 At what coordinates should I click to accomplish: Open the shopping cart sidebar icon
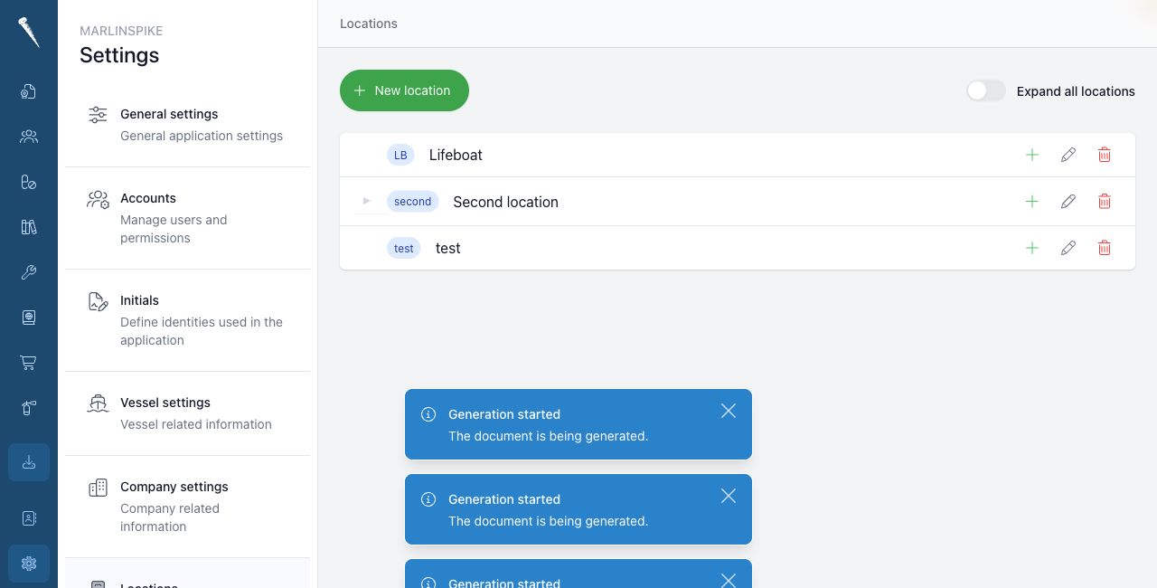[x=29, y=363]
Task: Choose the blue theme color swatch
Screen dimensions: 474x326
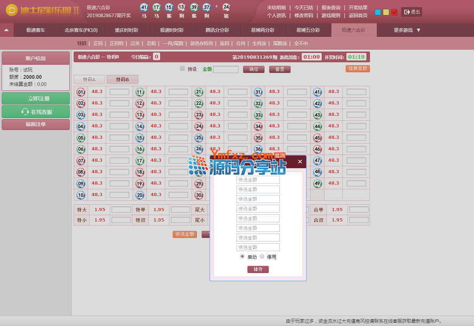Action: pyautogui.click(x=378, y=12)
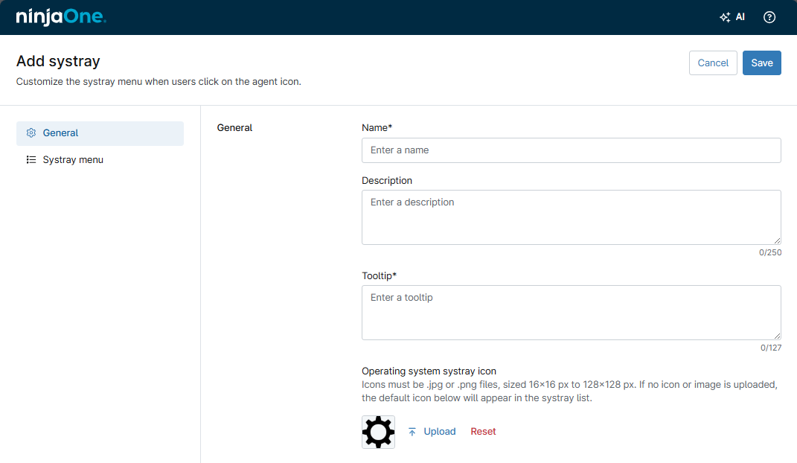The height and width of the screenshot is (463, 797).
Task: Focus the Tooltip textarea
Action: tap(571, 311)
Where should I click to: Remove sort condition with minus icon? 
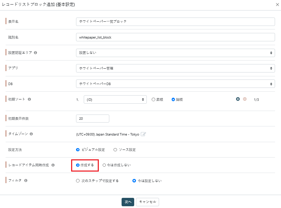[245, 99]
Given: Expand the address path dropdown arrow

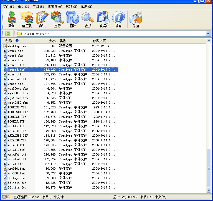Looking at the screenshot, I should coord(208,34).
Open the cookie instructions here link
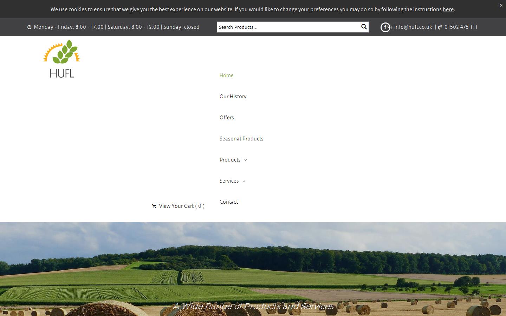Image resolution: width=506 pixels, height=316 pixels. (448, 9)
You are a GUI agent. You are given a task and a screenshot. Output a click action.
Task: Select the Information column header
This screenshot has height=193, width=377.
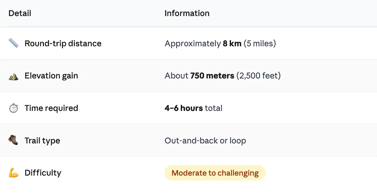[187, 13]
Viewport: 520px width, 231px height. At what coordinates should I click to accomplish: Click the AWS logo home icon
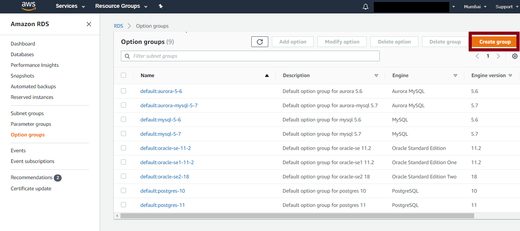[28, 6]
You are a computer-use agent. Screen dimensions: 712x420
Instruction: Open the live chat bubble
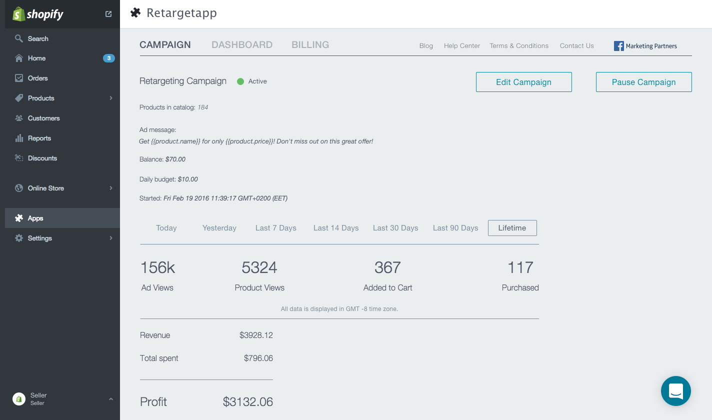676,391
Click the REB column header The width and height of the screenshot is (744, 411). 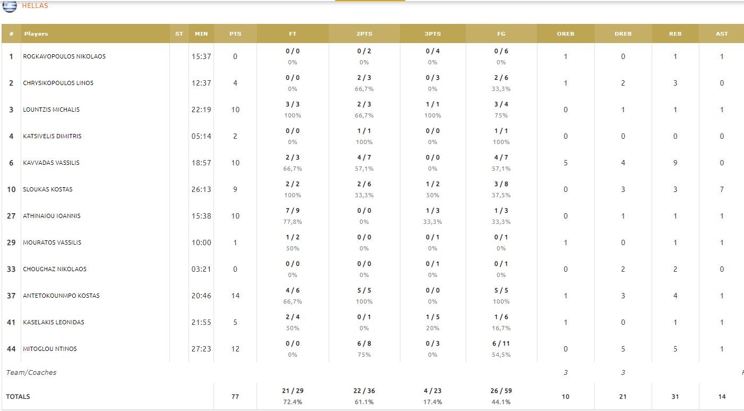tap(675, 33)
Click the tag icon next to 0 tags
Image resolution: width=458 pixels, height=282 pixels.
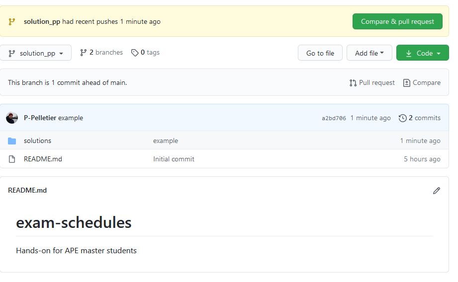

**Brief:**
Determine how many lines contain the string "agent" in the listing, and state that number by itself.

**Answer space:**
2